Mr. bin Mohammed Al-Attiyah said holding hands in the streets is “totally permitted”.
“I would not comment on any hypothetical scenarios,” he said. “But I would say that public displays of affection would probably be unlawful here in the UK.”
Host Ayesha Hazarika replied: “That’s not true.”
“In that instance, I would say holding hands is totally permitted in any culture, even in our culture – come and hold any hands, that’s not a problem at all,” the ambassador continued.
“But there are certain interpretations of what would be a public display of affection, in a particular country, that might be different in another, so I think one has to just be mindful of the norms and cultures of Qatari society in that respect.”
When Ms. Hazarika if gay couples could share rooms, he said: “Again, you know, when you come to the check-in desk, they’re not going to ask you whether you’re gay or lesbian to have a room at any hotel.
“You could stay with as many people as you want, whether you’re gay or lesbian, it’s up to you. So I think there is no issue on that front.”
Mr. bin Mohammed Al-Attiyah was also asked how many people died building the World Cup stadiums.

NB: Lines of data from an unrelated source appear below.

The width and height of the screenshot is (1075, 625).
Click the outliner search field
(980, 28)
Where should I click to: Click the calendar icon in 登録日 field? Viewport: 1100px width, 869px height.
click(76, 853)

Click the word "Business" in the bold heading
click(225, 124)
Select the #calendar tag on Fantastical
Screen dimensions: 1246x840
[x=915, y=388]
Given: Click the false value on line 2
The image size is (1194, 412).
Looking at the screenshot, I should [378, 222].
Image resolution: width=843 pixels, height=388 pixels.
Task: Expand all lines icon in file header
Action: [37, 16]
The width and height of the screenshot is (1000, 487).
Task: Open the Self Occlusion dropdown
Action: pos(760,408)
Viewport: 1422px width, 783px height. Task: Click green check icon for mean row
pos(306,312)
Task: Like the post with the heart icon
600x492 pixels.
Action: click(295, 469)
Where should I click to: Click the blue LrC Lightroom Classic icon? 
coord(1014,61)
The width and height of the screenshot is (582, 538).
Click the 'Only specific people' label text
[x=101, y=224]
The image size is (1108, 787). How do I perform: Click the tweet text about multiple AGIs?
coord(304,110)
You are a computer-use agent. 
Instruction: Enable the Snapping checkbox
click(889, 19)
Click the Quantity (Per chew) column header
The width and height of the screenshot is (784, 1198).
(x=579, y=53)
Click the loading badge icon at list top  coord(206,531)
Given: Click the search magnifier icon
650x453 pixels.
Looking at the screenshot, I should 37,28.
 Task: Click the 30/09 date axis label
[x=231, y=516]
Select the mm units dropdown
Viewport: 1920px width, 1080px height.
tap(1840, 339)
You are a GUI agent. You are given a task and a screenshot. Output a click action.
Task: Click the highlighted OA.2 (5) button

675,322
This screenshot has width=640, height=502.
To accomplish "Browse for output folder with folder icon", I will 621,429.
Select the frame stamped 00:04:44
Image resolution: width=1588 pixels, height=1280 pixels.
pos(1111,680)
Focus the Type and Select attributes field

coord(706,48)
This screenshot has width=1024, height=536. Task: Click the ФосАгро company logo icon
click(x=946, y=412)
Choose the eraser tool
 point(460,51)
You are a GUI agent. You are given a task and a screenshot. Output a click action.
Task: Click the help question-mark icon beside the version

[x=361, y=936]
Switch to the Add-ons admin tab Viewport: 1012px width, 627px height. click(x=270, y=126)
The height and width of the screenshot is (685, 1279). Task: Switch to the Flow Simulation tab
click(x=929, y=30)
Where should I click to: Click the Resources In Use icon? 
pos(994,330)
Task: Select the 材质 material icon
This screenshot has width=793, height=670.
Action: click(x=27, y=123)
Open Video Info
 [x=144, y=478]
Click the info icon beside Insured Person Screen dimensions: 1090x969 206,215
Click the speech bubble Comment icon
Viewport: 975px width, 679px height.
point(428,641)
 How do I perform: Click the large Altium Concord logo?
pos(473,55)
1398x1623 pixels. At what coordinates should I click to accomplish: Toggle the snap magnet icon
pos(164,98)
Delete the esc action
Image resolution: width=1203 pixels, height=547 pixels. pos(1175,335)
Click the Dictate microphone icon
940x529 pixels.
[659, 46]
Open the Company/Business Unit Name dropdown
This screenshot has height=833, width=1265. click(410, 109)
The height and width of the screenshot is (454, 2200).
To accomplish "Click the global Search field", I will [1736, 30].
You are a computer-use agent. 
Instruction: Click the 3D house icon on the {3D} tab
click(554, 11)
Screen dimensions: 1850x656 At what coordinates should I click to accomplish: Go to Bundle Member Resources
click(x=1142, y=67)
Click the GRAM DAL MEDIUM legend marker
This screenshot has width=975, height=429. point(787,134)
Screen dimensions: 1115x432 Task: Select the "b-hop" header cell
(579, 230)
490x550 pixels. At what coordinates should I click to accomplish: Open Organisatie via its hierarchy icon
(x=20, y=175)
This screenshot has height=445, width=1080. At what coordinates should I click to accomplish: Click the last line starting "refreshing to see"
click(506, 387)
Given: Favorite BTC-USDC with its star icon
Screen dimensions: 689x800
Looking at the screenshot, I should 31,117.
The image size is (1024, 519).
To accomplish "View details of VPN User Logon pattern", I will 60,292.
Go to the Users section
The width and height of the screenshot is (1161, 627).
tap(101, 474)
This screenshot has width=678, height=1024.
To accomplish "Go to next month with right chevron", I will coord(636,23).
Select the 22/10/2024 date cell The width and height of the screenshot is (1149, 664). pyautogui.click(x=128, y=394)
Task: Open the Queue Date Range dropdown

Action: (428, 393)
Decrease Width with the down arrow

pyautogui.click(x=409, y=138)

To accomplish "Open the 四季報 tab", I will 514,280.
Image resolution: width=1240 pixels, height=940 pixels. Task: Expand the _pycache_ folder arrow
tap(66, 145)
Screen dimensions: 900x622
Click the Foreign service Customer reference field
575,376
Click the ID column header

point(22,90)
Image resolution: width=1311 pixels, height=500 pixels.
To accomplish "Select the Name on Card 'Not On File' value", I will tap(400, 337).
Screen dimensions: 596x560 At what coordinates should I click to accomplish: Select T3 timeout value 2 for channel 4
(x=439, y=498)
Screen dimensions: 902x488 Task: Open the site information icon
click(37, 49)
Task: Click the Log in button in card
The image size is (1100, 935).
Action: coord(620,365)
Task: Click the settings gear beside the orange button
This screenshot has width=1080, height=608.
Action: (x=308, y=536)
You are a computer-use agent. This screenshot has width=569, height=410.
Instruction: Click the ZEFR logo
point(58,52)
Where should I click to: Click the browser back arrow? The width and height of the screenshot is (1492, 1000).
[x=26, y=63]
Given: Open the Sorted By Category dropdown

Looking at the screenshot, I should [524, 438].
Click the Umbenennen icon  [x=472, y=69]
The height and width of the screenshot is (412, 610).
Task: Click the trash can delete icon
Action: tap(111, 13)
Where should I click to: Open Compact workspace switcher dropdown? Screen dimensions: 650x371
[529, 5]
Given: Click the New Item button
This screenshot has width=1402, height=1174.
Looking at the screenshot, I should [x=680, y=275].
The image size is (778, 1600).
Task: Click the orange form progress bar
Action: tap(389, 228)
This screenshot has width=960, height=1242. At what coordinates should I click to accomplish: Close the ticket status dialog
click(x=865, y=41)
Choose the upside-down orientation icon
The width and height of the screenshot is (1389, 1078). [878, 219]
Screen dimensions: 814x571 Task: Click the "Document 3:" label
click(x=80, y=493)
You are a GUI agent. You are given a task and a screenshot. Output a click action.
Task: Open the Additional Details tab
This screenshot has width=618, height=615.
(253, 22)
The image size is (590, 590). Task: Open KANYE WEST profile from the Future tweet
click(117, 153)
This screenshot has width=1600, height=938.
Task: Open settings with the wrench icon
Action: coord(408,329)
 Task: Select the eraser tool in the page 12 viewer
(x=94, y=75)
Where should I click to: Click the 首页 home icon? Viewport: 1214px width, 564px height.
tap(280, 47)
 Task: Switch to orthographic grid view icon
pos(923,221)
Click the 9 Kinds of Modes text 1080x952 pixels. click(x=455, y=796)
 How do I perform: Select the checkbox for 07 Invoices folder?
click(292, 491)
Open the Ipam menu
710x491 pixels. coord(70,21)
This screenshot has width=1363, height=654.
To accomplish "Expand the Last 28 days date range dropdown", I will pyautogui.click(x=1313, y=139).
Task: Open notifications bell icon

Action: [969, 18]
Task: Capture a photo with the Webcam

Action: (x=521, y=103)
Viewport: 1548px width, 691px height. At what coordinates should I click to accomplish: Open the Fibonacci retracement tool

Responding, he said: “I don’t have the exact figures with me. But in general, the overall mortality rate per 100,000 is well below the international average rate.”
The ambassador’s comments come after foreign secretary James Cleverly said LGBT football fans heading to Qatar should be “respectful of the host nation” and “make some compromises”.
Mr. Cleverly added: “One of the things I would say for football fans is, you know, please do be respectful of the host nation.
“They are trying to ensure that people can be themselves and enjoy the football, and I think with a little bit of flex and compromise at both ends, it can be a safe, secure and exciting World Cup.”
He also told Sky News: “These are Muslim countries, they have very different cultural starting point for us. I think it’s important when you’re a visitor to a country that you respect the culture of your host nation.”
The minister’s statement sparked backlash, with Gary Lineker tweeting: “Whatever you do, don’t do anything Gay. Is that the message?”